"Come, Elmo," Jane said.
Jane pointed through a window, a room somewhere, above it all.
"Do you see that small yellow car? That tree, the bird in the tree, how the moon is trapped in that black shoot between the taller, emaciated buildings, those lights in the Jefferson's living room, that atomic cloud of bugs in a street lamp, the dawn that draws hills in pink and orange, children with their kindergarten packs, they wait for the bus to come?"

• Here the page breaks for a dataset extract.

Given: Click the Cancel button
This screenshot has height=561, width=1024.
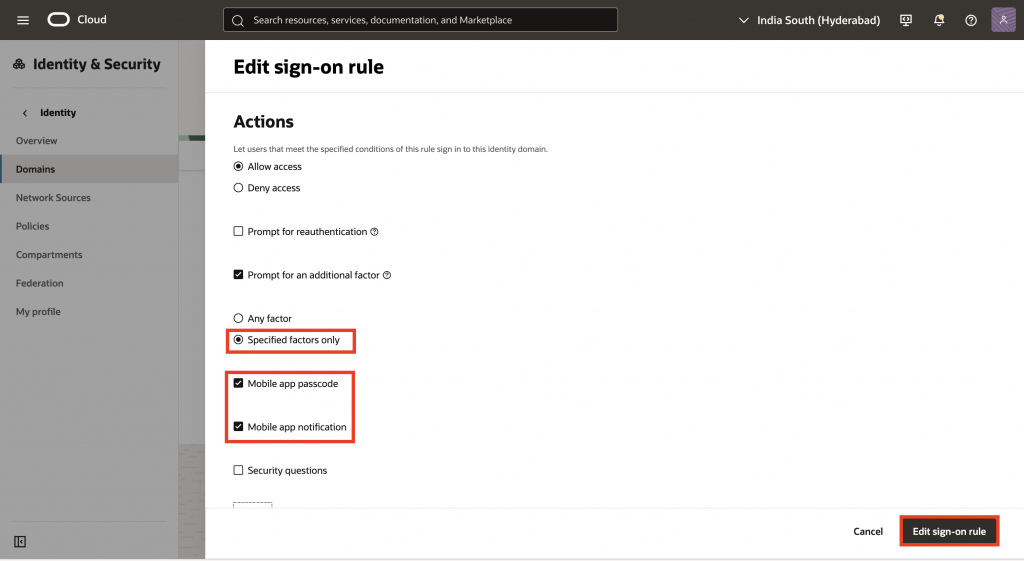Looking at the screenshot, I should pyautogui.click(x=868, y=532).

It was a long, steady question. Elmo opened his eyes. He said, "Let's go to Buffalo."
"What's in Buffalo?" Jane asked.
"That's why people go to Buffalo," Elmo said.
She said, "You wonder what Elmo's relationship is to objects. I tried to know this. He was fond of automobile window buttons. He had a pair of gloves with Pac Man printed on the knuckles. The footsteps he made, sometimes he would stop, crouch, and watch the wind take them one by one each grain of sand till the evidence of his going became Neptune in the mind one thousand years ago. He'd smile because sometimes this erasure elapsed over days. I tell you he had a big smile. One time at night I saw him turn on a light in a room across the street and he went to the window, looked and saw me, and he waved. Then he closed the curtain."
"What happened next?" a man said, another character.
"I assume he unrolled some maps and with a compass and a pencil turned them into actualities," Jane said, sipping something yellow. "He must've worked on the maps for hours because it's been several years since that glimpse I last had of him in the window."